Bess Roche in Bliss. Photo by Jack Sain. The image has been cropped.

Roar writer Saul Levene reviews “Bliss”, an unrelentingly grim play showcasing the horrors of 1920s Russia. 

Staged by the acclaimed off-West End Finborough Theatre, “Bliss” follows couple Nikita and Lyuba as they deal with the poverty, and famine in Russia during the 1920s, and details the post-traumatic stress disorder that plagues Nikita after the end of a war and a revolution.

The Finborough Theatre is a small space. During the play, there are hardly any props onstage except for a few crates that the cast imaginatively use as beds, lakes, and whatever else they need. With the inclusion of a smoke machine, the space quickly becomes grim and oppressive – which is, of course, the point. 

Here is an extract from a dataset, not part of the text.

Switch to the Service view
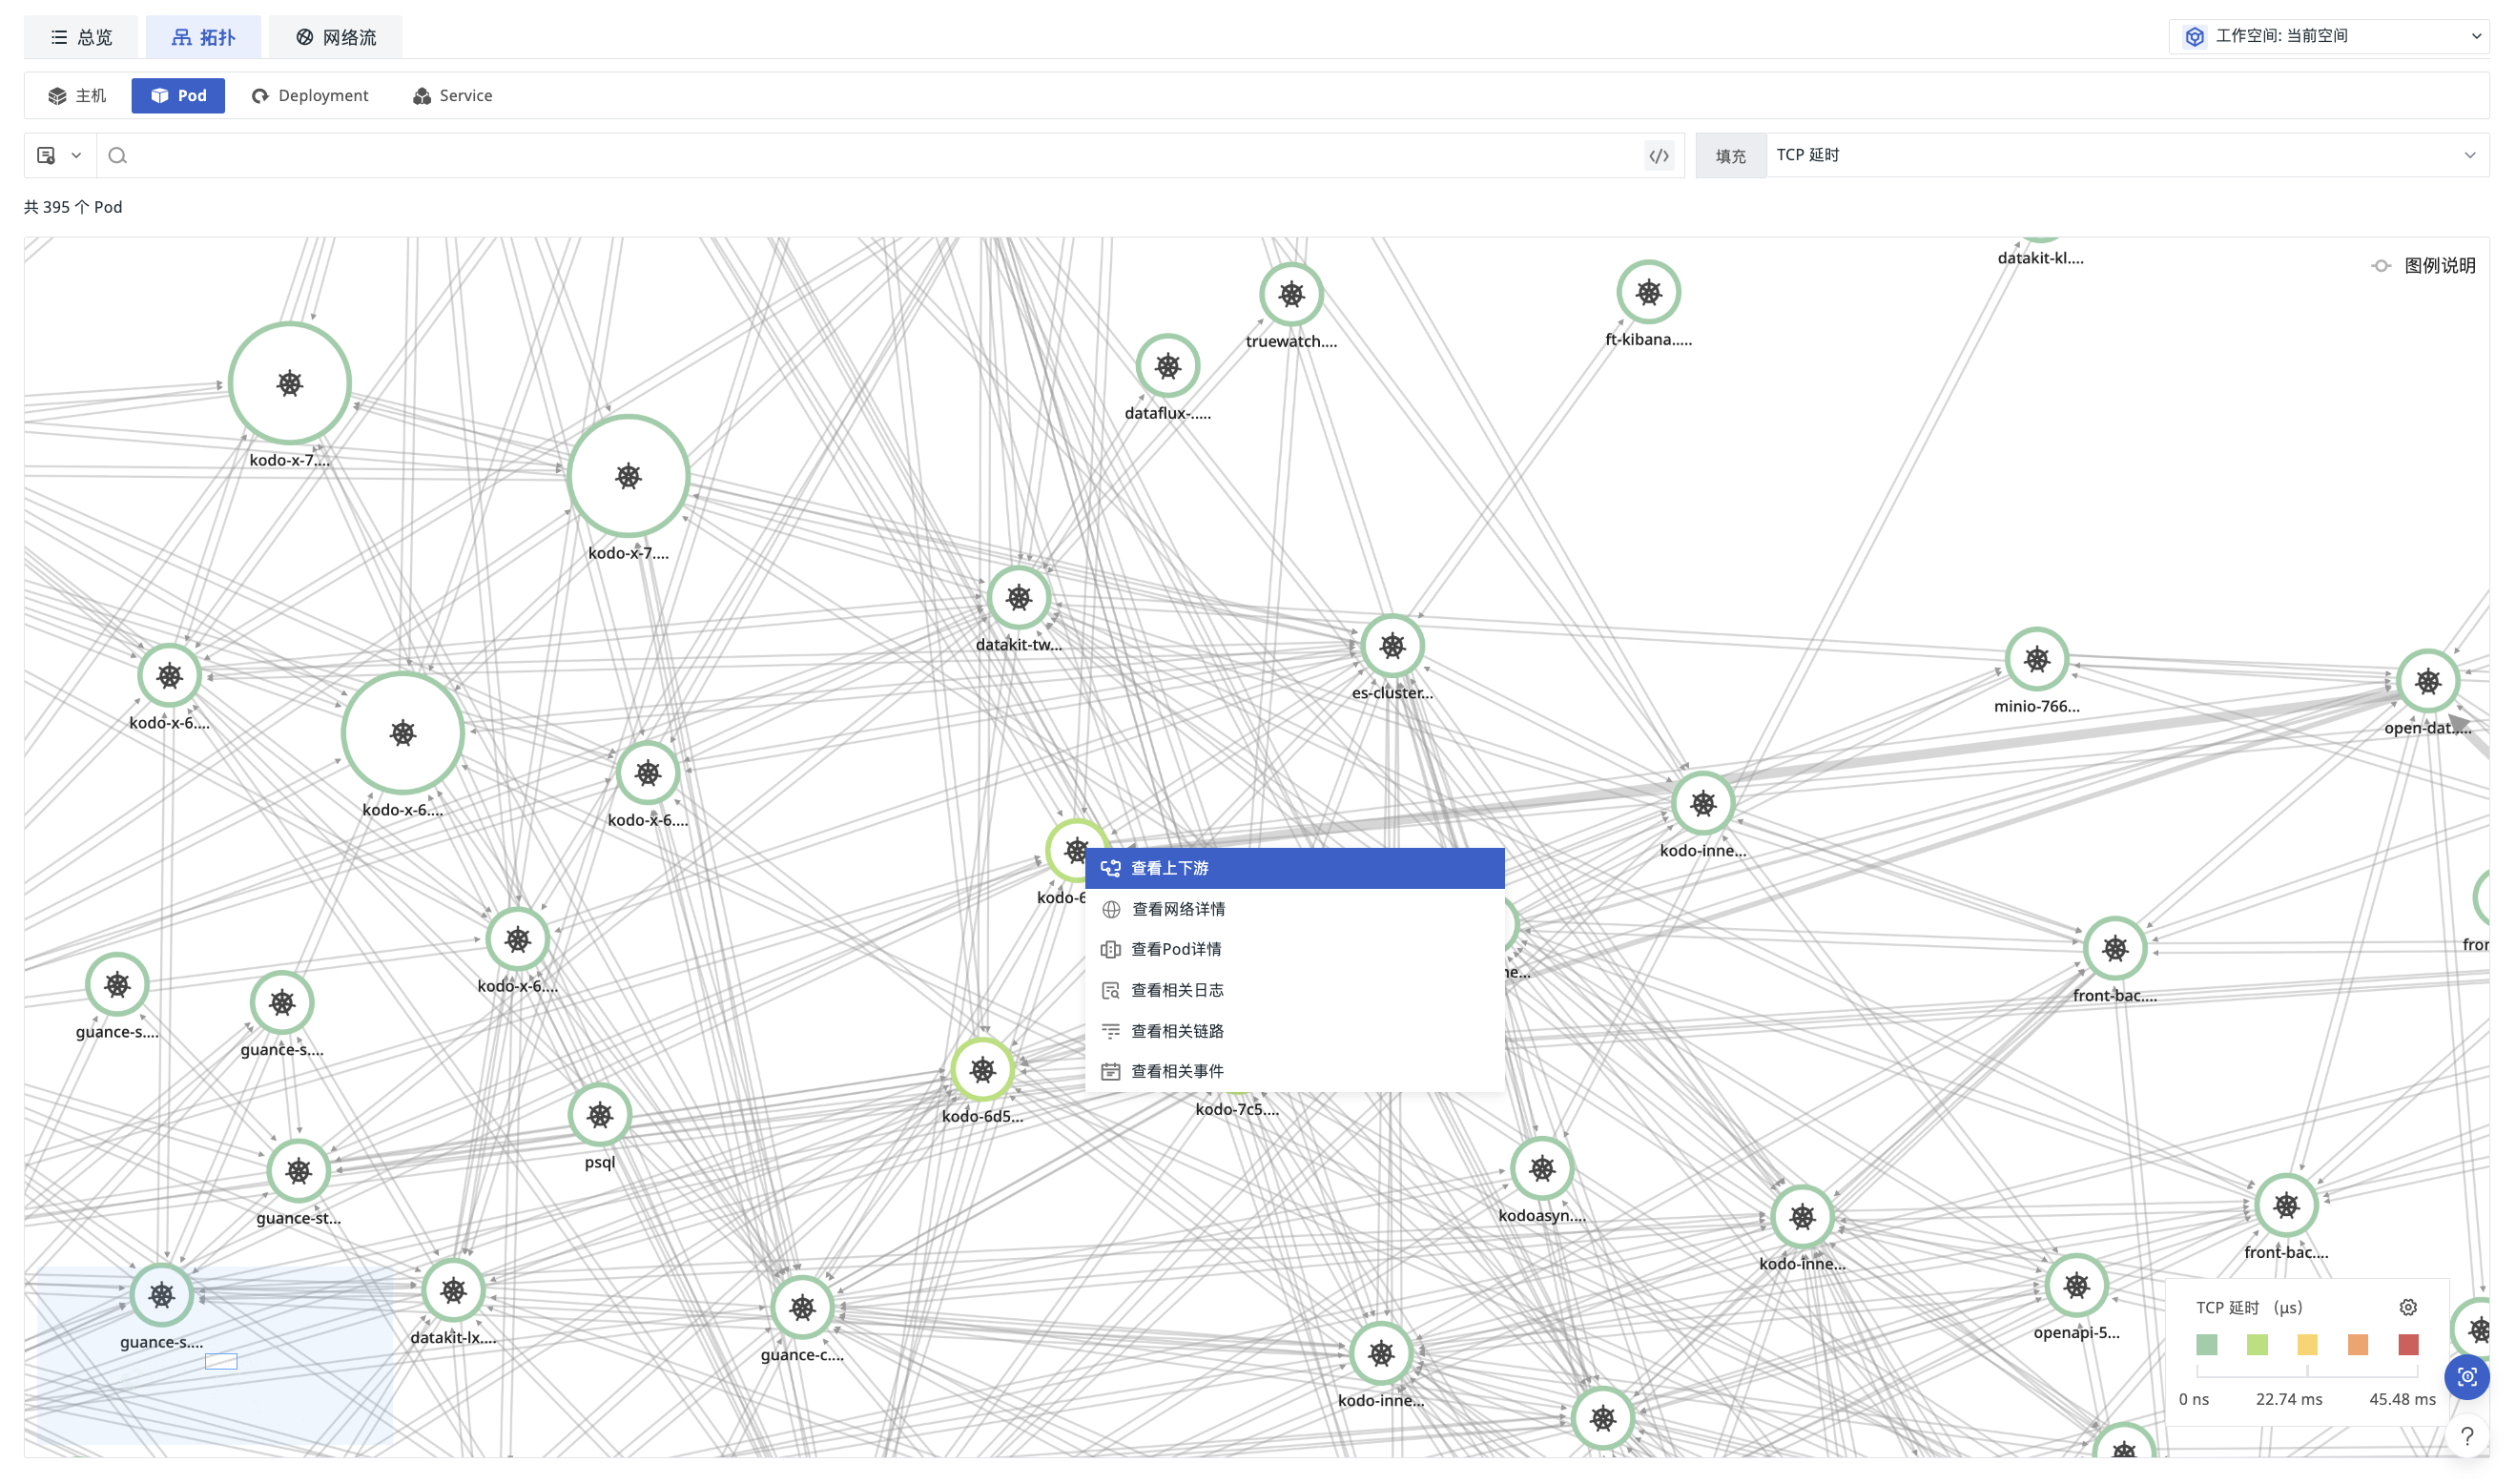 pos(452,95)
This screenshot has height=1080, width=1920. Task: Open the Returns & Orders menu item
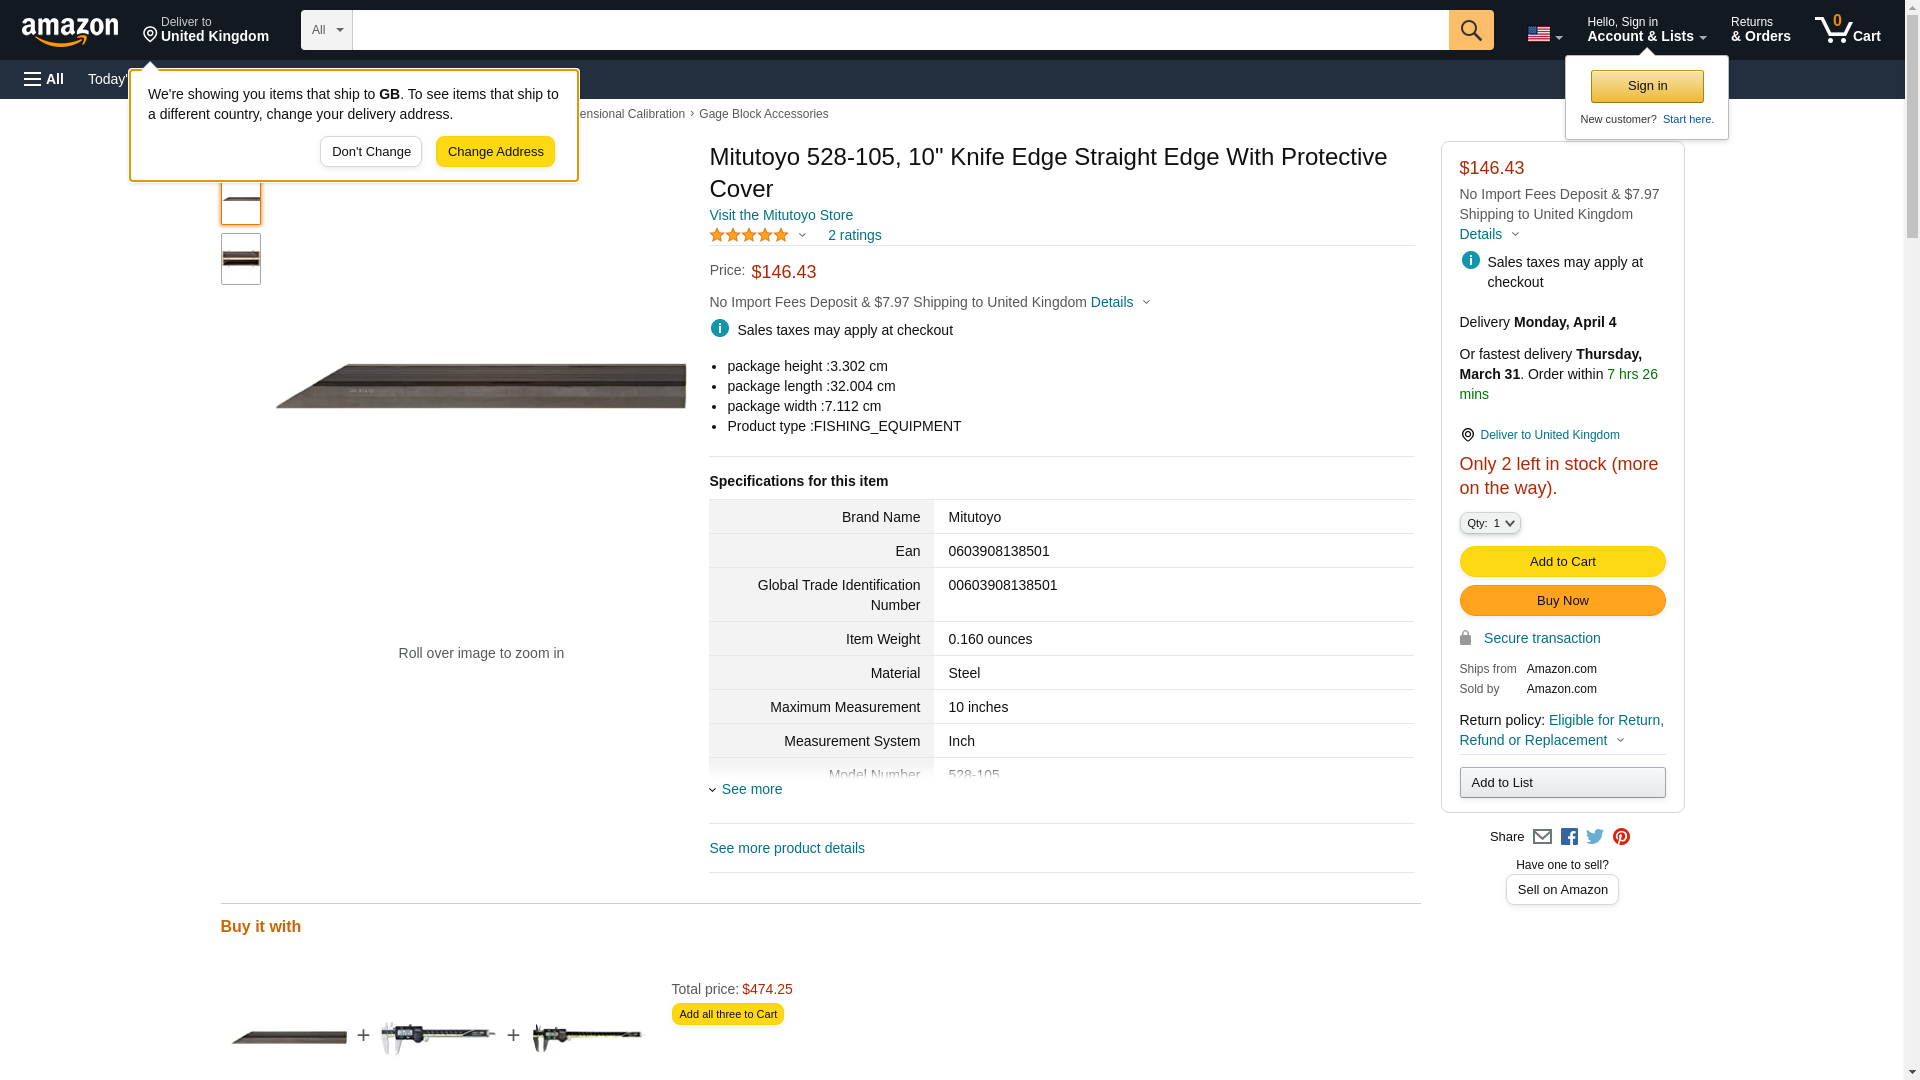click(x=1760, y=30)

Jesse Rutherford plays the quiet and disturbed Nikita as he courts, marries, leaves and returns to the continually unfulfilled Lyuba (Bess Roche). Alongside him is a perennial, enigmatic tramp who seems to be laying in the corner of almost every scene. Who he is and his relevance to Nikita, or why he seems to be the only one who can see him, are mysteries that are never revealed.  

Jeremy Killick, Patrick Morris and Jesse Rutherford in Bliss. Photo by Jack Sain. The image has been cropped.

The main theme relayed throughout the play is that of pain. We see the pain of loneliness that Nikita’s father, Mikhail (Patrick Morris), feels continually, the pain of war and its lasting effects, and the pain caused by a bitter environment that plagues characters with sickness and hunger. It’s hard to watch. The play is over two and a half hours long with little to save us from this unremitting sadness. It’s a long time to spend in abject misery.

Fraser Grace has adapted this work from a short story by Andrei Platonov, a writer dismissed by Stalin for being too unflattering of Russia. In some sense, there is tremendous pathos here, with lead Jesse Rutherford giving a marvellous performance that wrenches tragedy-induced misery out of us. But I would have liked Lyuba to have been more than a sexually unsatisfied victim of circumstance tied to her damaged husband and volatile country.  

The play might also have benefitted from a B Plot, something to take some focus away from the tragic main story line. Although the actors did the best they could; and the ending had a glimmer of hope, I don’t know if watching the play was worth the considerable emotional toll.

‘Bliss’ played at Finborough Theatre until 11 June.